- **Your instructions**
Reproduce verbatim the part of the records that opens with the line containing "The width and height of the screenshot is (1000, 550)." and closes with the line containing "pyautogui.click(x=197, y=440)", and output nothing else.

- **Supplied material**
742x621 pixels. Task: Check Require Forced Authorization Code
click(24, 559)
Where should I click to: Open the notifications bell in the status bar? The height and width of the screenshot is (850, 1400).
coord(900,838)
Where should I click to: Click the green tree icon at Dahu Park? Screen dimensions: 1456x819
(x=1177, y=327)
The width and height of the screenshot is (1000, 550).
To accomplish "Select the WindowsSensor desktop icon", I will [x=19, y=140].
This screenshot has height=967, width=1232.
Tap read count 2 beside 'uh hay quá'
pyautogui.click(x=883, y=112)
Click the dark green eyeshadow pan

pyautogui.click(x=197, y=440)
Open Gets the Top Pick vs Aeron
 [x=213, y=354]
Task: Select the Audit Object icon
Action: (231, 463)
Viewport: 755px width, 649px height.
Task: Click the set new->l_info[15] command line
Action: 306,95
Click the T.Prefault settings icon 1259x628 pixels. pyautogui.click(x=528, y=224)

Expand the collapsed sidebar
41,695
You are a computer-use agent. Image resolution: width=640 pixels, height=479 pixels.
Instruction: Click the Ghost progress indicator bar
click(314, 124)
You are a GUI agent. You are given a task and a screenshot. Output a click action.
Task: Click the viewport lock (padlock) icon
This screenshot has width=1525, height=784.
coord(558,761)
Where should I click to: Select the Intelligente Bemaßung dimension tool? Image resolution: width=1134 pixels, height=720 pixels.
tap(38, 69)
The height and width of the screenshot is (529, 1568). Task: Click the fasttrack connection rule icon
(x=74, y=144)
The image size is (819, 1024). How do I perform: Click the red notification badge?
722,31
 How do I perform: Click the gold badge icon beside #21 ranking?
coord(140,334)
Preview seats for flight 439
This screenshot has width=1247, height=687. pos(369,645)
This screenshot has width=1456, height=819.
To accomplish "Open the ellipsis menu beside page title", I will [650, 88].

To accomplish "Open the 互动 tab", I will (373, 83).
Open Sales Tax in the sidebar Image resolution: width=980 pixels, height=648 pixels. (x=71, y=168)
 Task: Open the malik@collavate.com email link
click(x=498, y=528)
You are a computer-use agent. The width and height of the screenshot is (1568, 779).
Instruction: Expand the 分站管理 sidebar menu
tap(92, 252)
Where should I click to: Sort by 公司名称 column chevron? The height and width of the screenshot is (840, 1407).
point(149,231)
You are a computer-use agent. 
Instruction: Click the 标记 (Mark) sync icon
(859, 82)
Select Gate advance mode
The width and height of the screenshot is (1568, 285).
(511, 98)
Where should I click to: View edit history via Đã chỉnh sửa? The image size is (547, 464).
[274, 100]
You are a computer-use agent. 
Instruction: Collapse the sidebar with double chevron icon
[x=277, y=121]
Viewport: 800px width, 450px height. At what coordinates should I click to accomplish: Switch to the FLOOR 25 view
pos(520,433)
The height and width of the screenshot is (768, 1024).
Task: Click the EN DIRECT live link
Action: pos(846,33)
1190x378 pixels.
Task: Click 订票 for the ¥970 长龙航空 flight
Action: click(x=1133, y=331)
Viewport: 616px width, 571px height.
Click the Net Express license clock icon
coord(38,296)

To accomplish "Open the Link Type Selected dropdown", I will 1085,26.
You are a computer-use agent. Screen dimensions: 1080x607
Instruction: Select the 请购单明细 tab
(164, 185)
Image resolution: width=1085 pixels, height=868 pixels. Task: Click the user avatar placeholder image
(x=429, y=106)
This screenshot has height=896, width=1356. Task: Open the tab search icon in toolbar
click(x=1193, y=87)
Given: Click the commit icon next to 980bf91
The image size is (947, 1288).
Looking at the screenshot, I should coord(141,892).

- **In response**
The width and height of the screenshot is (1000, 550).
To accomplish "Select the WindowsSensor desktop icon", I will [x=19, y=140].
This screenshot has height=967, width=1232.
Tap read count 2 beside 'uh hay quá'
pyautogui.click(x=883, y=112)
Click the dark green eyeshadow pan

pyautogui.click(x=197, y=440)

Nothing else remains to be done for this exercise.